Made for Sci-Fi channel features (most of which, ironically enough, aren't actually made for Sci-Fi) might be the closest thing the United States has to classically bad grindhouse films left. This is especially sad when one considers the fact that the channel censors itself for the masses, but it's still a pretty accurate comparison. The Sci-Fi features are derivative, often lifting plots and scenarios directly from popular Hollywood releases, they're all genre based and easy to pigeon hole, and most importantly, they're made for money, not art.
This particular made for Sci-Fi feature is classically exploitative in that it took its plot from a BBC news item about zombie soldiers in Cambodia. In true made for Sci-Fi fashion the report was made on April first of 2005, and proven false after the film was green lit.
Watching the film with the commentary isn't exactly an eye-opener, but still amusing, as producer Mark A. Altman and writer/producer Steven Kriozere talk almost exclusively about the inspiration of films made less than ten years ago ( Resident Evil, 28 Days Later, the Dawn of the Dead remake). Zombie movie fans will probably be happy to know that Altman had produced three other zombie related flicks before Dead and Deader, until they find out that those three films were House of the Dead, All Souls Day, and House of the Dead 2. It's amazing that the over saturation of bad zombie flicks since 28 Days Later can almost be blamed on a single man.
The film itself really isn't any good, if you hadn't guessed already based on its credentials.
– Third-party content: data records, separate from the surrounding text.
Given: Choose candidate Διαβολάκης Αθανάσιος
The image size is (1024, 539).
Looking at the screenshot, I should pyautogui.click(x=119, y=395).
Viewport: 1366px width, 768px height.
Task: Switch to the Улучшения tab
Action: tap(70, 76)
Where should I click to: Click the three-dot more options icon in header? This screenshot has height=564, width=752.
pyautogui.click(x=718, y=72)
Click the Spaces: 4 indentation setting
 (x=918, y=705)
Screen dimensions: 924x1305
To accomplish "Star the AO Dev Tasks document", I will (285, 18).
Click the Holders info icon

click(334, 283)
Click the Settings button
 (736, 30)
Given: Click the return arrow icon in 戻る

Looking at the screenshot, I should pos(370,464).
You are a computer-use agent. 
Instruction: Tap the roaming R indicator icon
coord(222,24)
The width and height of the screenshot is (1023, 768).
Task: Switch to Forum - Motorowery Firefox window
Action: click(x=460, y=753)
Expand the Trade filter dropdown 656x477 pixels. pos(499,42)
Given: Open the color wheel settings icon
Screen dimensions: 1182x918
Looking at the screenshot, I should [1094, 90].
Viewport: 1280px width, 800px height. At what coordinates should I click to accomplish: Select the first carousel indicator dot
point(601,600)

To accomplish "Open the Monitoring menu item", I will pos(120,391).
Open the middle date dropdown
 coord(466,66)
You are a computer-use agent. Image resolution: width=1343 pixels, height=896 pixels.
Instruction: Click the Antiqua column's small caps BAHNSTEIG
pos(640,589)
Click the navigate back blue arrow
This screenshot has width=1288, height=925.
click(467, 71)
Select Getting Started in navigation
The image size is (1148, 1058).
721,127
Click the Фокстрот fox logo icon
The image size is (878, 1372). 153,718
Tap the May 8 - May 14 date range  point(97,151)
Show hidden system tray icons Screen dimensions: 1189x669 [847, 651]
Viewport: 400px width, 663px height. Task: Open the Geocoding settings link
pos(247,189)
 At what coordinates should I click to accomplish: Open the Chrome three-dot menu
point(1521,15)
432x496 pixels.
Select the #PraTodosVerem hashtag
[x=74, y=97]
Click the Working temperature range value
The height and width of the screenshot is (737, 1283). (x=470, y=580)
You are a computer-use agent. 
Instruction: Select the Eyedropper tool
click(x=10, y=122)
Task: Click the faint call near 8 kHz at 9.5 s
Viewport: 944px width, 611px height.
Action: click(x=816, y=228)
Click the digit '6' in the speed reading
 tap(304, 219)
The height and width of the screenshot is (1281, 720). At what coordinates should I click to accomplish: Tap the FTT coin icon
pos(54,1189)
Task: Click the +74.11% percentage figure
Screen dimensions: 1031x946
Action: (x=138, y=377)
The apparently original angle here is that the script is a sort of mix of a buddy action film (the kind Hot Fuzz so effectively lampooned) and a straight-ahead zombie flick (though the last act is very 28 Days Later). This leads to a big pile of clichés, especially where Guy Torry's sub-Eddie Murphy character, who says everything a 'funny black guy' is supposed to say in such a film. The film's biggest faux pas is it's entirely unfunny attempts at comedy.
Also, I hate to break it to the filmmakers, but editor turned director Mark Goldblatt already did the whole 'buddy-cop-meets-zombie' thing in 1988 with Dead Heat. It isn't a great film, but Treat Williams and Joe Piscopo are just more entertaining actors than Torry and poor, poor Dean Cain.
Dead and Deader is cheap, and doesn't embrace its cheapness very well, it tries to look like a real movie, and that just doesn't work. Slow motion, skewed camera angles, under and over cranking are all used at entirely arbitrary moments, but don't hide all the other bland framing and flat lighting. And leaving the ad-break fadeouts on the uncut DVD release is really, really tacky.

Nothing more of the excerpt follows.